ARBEITSAUFTRAG 1:
Auf wessen Hervorbringung bezog Karl Kraus laut dem Artikel über die Schweinegeräusche seine zitierte Feststellung?
ARBEITSAUFTRAG 2:
Schreiben Sie den Artikel über die Schweinegeräusche im Anschluss an seinen letzten Satz weiter.

QUELLDOKUMENT:
====================

© JUNGE FREIHEIT Verlag GmbH & Co.  www.jungefreiheit.de  48/11 / 25. November 2011

Grunz! Quiek!
Realsatire: Ein Musikproduzent hat Geräusche eines Schweins gesampelt
Richard Stoltz

Das braucht man nicht zu glossieren, das kann man auch gar nicht mehr glossieren, das glossiert sich selbst.“ Diese Feststellung von Karl Kraus, bezogen im vorigen Jahrhundert auf eine Hervorbringung von Egon Erwin Kisch, hielten damals auch viele Kraus-Fans und leidenschaftliche Leser seiner Fackel für „etwas übertrieben und allzu polemisch“. Heute würden sie staunen. Immer mehr völlig unpolemisch gemeinte journalistische Texte sind inzwischen ihre eigene Realsatire.

====================

VORLIEGENDE ZEILEN:
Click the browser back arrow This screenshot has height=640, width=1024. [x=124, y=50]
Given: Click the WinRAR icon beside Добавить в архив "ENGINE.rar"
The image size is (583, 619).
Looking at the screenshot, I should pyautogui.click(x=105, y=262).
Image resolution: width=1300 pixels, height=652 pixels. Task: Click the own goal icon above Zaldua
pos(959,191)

====================

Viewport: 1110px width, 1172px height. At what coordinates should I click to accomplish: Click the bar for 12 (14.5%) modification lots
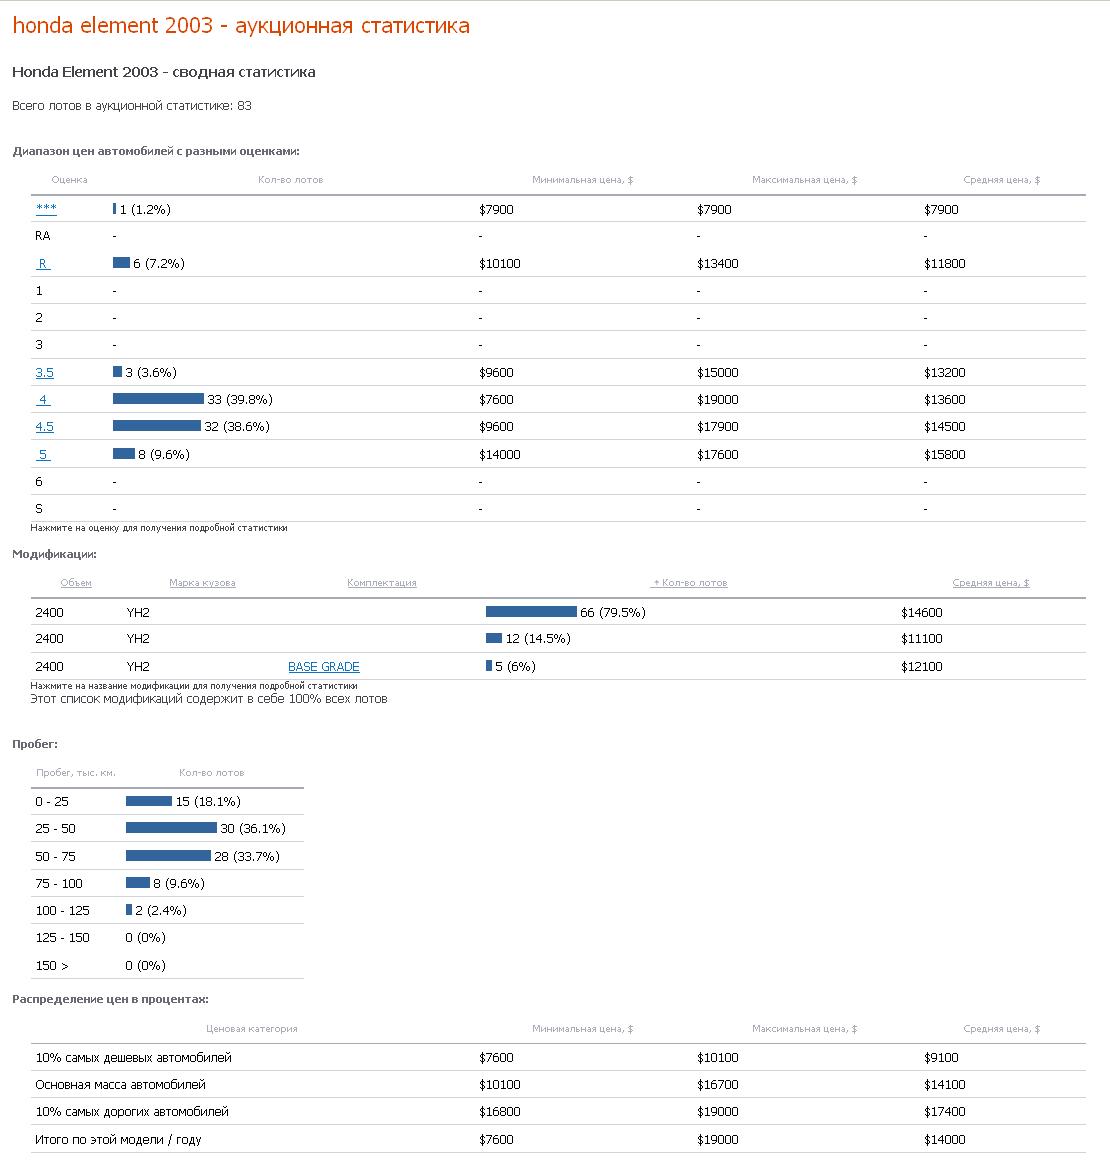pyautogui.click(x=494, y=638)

====================

ERGEBNIS 1:
Auf eine Hervorbringung von Egon Erwin Kisch.

ERGEBNIS 2:
Folgendes war vor einigen Tagen unter der Rubrik Musikkritik in einer Berliner Zeitung zu lesen: „Der House-DJ und Musikproduzent Matthew Herbert stellt heute abend im Berghain sein Album ‘One Pig’ vor. Die Stücke darauf hat er ausschließlich aus den Geräuschen eines Schweins zusammengesampelt, das er zu diesem Zweck von der Geburt bis zur Schlachtbank abhörte.“

In einem Interview erklärt der 1972 in England geborene Matthew Herbert die Entstehung so: „Das zugrundeliegende Material bestimmt die Musik weitestgehend. So ist das erste Stück, dem die Geburt des Schweines zugrunde liegt, sehr ruhig, denn die Geburt war auch sehr ruhig – man hörte bloß schweres Atmen, und dann flutschte ein Schwein raus! Ein späteres Stück, das die Verlegung des Schweins in einen anderen Stall dokumentiert, hat Industrial-Charakter, da wir das Schwein im Transportcontainer aufgenommen haben.“

Wohlgemerkt, die Realsatire ergibt sich nicht (jedenfalls nicht nur) aus der Schweine-Thematik und auch nicht aus dem Geseire des Interviewten, sie geht zu 99 Prozent aufs Konto des berichtenden Journalisten. Dessen Bierernst, sein völliges Einverstandensein mit dem „Komponisten“, der pures Schweinequieken für große Musik hält, sein Eifer, sich dem Jargon der Szene anzupassen – sie machen das Satirekraut erst wirklich fett.

Armes Schwein! Aber wenigstens kann man es aufessen. Dem zuständigen Berichterstattter kann man höchstens den nächsten Henri-Nannen-Preis verleihen.